John Marvin Cruz Nieto (born February 22, 1977), popularly known by his stage name Yul Servo Nieto or simply Yul Servo, is a Filipino actor and politician who is currently the vice mayor of Manila, the capital city of the Philippines, since 2022.

Background
Nieto, nicknamed "Jon-Jon" as a child, was born in Bulacan and raised in Binondo, Manila. Nieto's father Glenn Martin Romano Nieto, an architect by profession, used to own a tailoring shop and was a former councilor. The second of eight children in a Manila middle-class family, Nieto studied and graduated to become a policeman but was pushed into acting by an uncle. 

He entered show business in 2001. His stage name Yul Servo was chosen by director Maryo J. de los Reyes in homage to Russian actor Yul Brynner and Servo being the name of the head waiter in the restaurant de los Reyes frequented. Servo's notable films include Batang West Side (2001), Laman (2002), Naglalayag (2004), Torotot, and Brutus (2008). Several of Servo's notable acting accolades include winning the Best Actor award  for Naglalayag at the 2004 Brussels Independent Film Festival, an international award-giving body based in Belgium.

_Recorded data_
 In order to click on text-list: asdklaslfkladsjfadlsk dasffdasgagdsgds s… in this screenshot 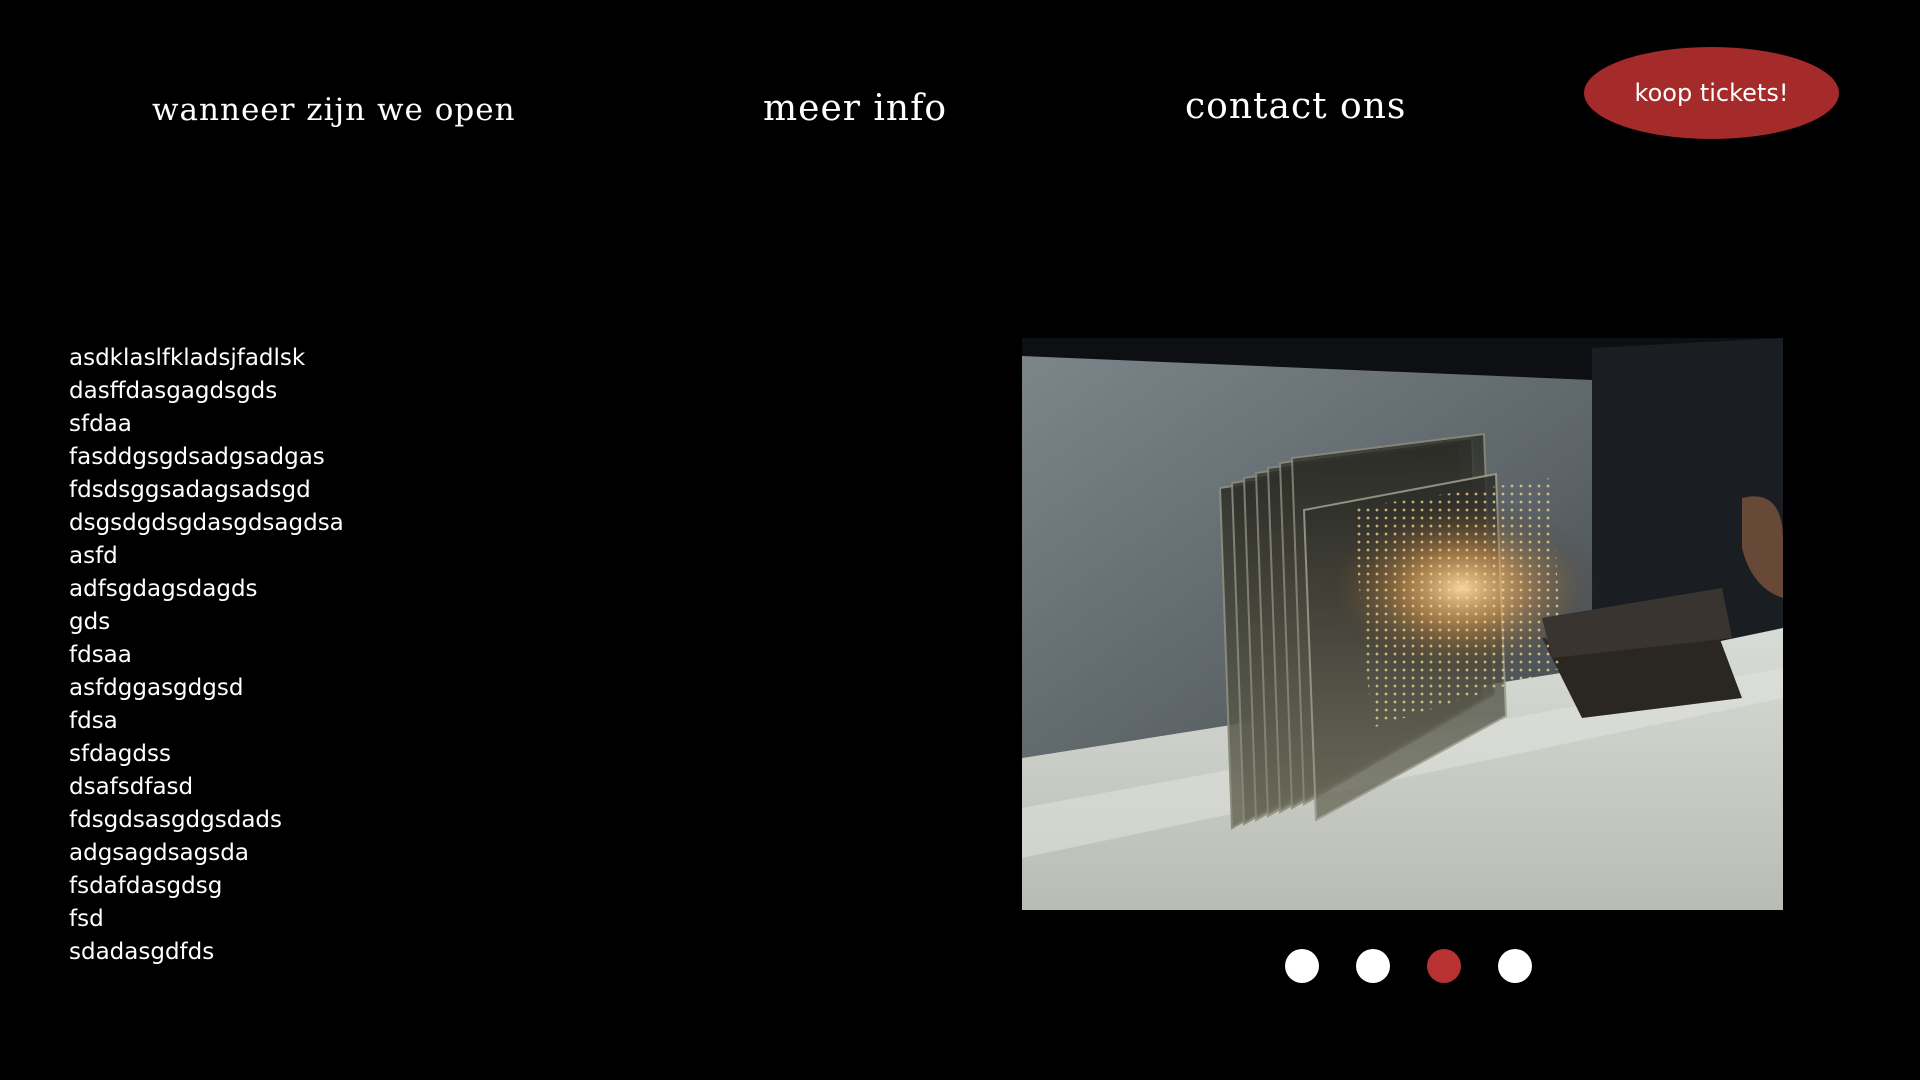, I will do `click(206, 656)`.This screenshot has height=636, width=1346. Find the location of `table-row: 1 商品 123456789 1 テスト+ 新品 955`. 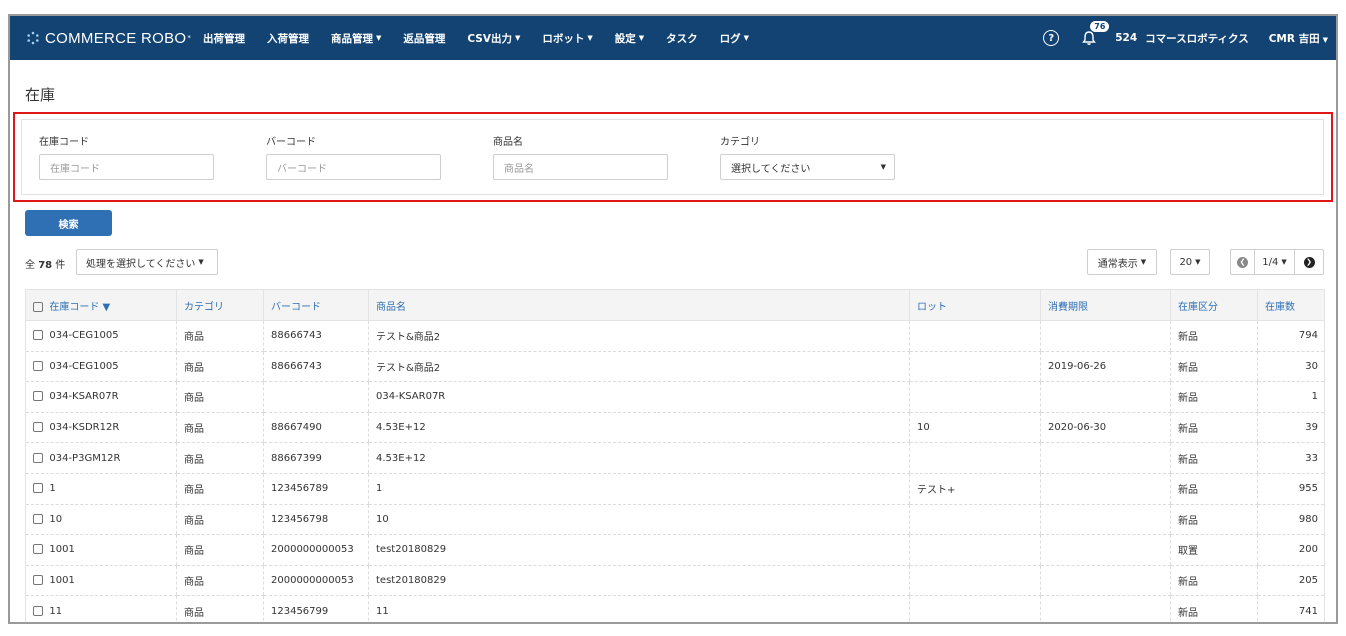

table-row: 1 商品 123456789 1 テスト+ 新品 955 is located at coordinates (675, 489).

_The problem_
Resume the biography of Yul Servo from the point where it stops. The lines above aren't needed for this.

_Answer for the task_
Servo entered politics in 2007. After serving three terms as a city councilor of Manila, Servo was elected to the House of Representatives in 2016 and got re-elected in 2019, representing Manila's 3rd district. He was then elected vice mayor of Manila in 2022 under Asenso Manileño, a local party in the city.

Although he was one of the actors who appeared on some of the programs of ABS-CBN, he is among the 70 representatives who voted "yes" to "kill" (reject) the franchise renewal of the said network, the largest in the Philippines. A former heavy smoker himself and quitter, Servo is also the proponent of the Smoke-Free Environment Bill which aims to create more public places for people to be free from the dangers of second-hand smoke.

Personal life
Outside acting and politics, Servo is an avid skateboarding fan and plays the skateboard. Servo is good friends with fellow actor Piolo Pascual, with Pascual also a godfather to four of Servo's children.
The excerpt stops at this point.